The essence of Guru Yoga is simply to remember the guru at all times: when you are happy, think of the guru; when you are sad, think of the guru; when you meet favorable circumstances, be grateful to the guru; and when you meet obstacles, pray to the guru, and rely on him alone. When you are sitting, think of the guru above your head. When you are walking, imagine that he is above your right shoulder, as if you were circumambulating him. When you are eating food, visualize the guru at your throat center and offer him the first portion. Whenever you wear new clothes, first offer them to the guru, and then wear them as if he had given them back to you.

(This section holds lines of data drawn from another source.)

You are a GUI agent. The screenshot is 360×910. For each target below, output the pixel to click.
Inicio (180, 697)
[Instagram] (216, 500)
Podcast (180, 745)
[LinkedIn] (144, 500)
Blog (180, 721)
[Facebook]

At night, when you are about to fall asleep, visualize Guru Rinpoche in your heart center, the size of the first joint of your thumb, sitting on a four-petalled red lotus. He is emanating countless rays of light, which fill your whole environment, melting the room and the entire universe into light, and then returning to absorb into your heart. Then the guru himself dissolves into light. This is the state in which you should fall asleep, retaining the experience of luminosity. If you do not fall asleep, you can repeat the visualization again.
When you wake up in the morning, imagine that the guru emerges from your heart and rises up to sit again in the sky above your head, smiling compassionately, amidst a mass of rainbow light.
This is how we can remember the guru and apply devotion during every activity. And should death come suddenly, the best practice then is to blend our mind with the mind of the guru. Of all the sufferings of the three intermediate states, the most intense is the suffering of the moment of death. For this moment there are practices of Phowa, or the transference of consciousness to the buddhafields. The practice of Guru Yoga is the most profound and essential way of doing Phowa. ..." pp. 71, 72
The book ends with "The Guru Yoga Practice, from the Preliminary Practice of Longchen Nyingtik." It's about ten pages of recitations in English and some mantras that definately delivers a radiation and invites the presence of the MasterPadmasambhava.